How to Write a Negative Character Arc and Align it to Plot
Remember the Negative Change Arc tells a story of a character that ends up in a worse place than where he started.
There are 3 types of Negative Character Arcs:
- The Disillusionment Arc: Character Believes Lie then Overcomes Lies, but the New Truth is Tragic
- The Fall Arc: Character Believes Lie-Holds onto lie despite all – Rejects all forms of the truth- and believes even worse forms of the lie
- The Corruption Arc: Character sees the truth, rejects truth, and embraces the Lie
Depending on which negative arc you choose, you will want to craft each of your story points accordingly.
If you want more detail on how this would look at each point in the story read K.M. Weiland Blog here.
She also has two great books that I would highly recommend to help you outline and structure your novels. Very aptly named below:
Examples of Character Arcs
We’ve covered a lot about creating character arcs, but in an effort to take this concept from theory to practical examples, let’s take a look at 10 examples of great character arcs in Film.
- The Change Arc: Hero’s Journey – Kikuchiyo from Seven Samurai It is a pitting of pridefulness versus self-sacrifice, of noble dreams versus their difficult realities, all set against the backdrop of a peasant’s orphan past.
- The Change Arc: Moral Growth – Jules from Pulp Fiction Pulp Fiction does a wonderful job of walking us quietly through his revelation-by-parts on the way to becoming a righteous man.

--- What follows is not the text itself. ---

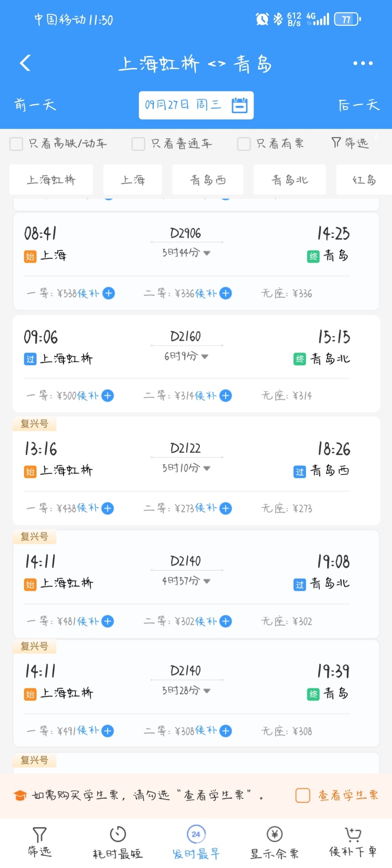Open waitlist order cart icon

(353, 834)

- The Change Arc: Reluctant Hero – Rick Blaine from Casablanca A broken heart made him shun heroism, but it takes the same woman who broke his heart to soften it, and we get to watch gleefully as he reveals himself to be the hero he tried so hard not to.
- Let’s Go/Becomes Free – Bobby Dupea from Five Easy Pieces We’re not quite sure where he’s going. Or how specifically he’s changed. But he’s reached his breaking point and decided to leave it all behind. Whatever life he had before, he’s given it up now and is no longer the same person for it.

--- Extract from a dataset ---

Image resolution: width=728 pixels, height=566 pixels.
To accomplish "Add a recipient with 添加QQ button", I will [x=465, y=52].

- Change Arc: Grow Together – The Entire Cast from Boyhood For all the emotional growth an actor can do on screen in a typical 3-month span, there’s nothing like actual time to really kick it up a notch.
- The Flat Arc: Failure to Change – Alex from A Clockwork Orange While the entire plot is focused on getting this violent criminal to change his ways, in the end, he ends up exactly where he started
- The Change Arc: Confronting Death – Dr. Isak Borg from Wild Strawberries It is the psychological journey of a man and his self-reckoning in his final act. Beginning in a place of guilt and resolving itself in some small amount of solace and acceptance.

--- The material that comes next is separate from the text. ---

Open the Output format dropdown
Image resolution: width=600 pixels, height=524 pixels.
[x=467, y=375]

- The Negative Arc/ Corruption Arc: Rise to Power – Michael Corleone from The Godfather From saintly war-hero to a family leader of quiet cruelty, it is the slow, seductive corruption of a moral man.
- The Negative Arc/The Fall Arc: Descent into Madness – Mabel from A Woman Under the Influence, In the beginning, Mabel is perhaps just a little strange but what follows is one of the most brilliantly acted unravellings in the history of cinema.
- The Negative Arc/Disillusionment Arc: Rise and Fall – Citizen Kane from Citizen Kane A monument to an American Icarus, flying too high and lending proof to Fitzgerald’s claim that “there are no second acts in American lives.”
Do All Stories Need to Feature Prominent Arcs?
Character arcs are important in every story, but their prominence in the story may depend on the genre you are writing in.
Some stories are more plot dependent and less character arc dependent. With that being said, if you can still consider your character’s arc when crafting your story outline, you will end up with more well-rounded and compelling characters.
It is true that some genres like mystery or action are more plot-driven, while certain genres are more character focused, an example of this would be Romance.
Remember that sometimes a character might not seem to change, but make sure you aren’t just witnessing a flat arc, if the story shows the steadfast character solidifying resolve of character in the face of opposition then that is still a type of character arc.
So the question should really be how central is character arc to your story.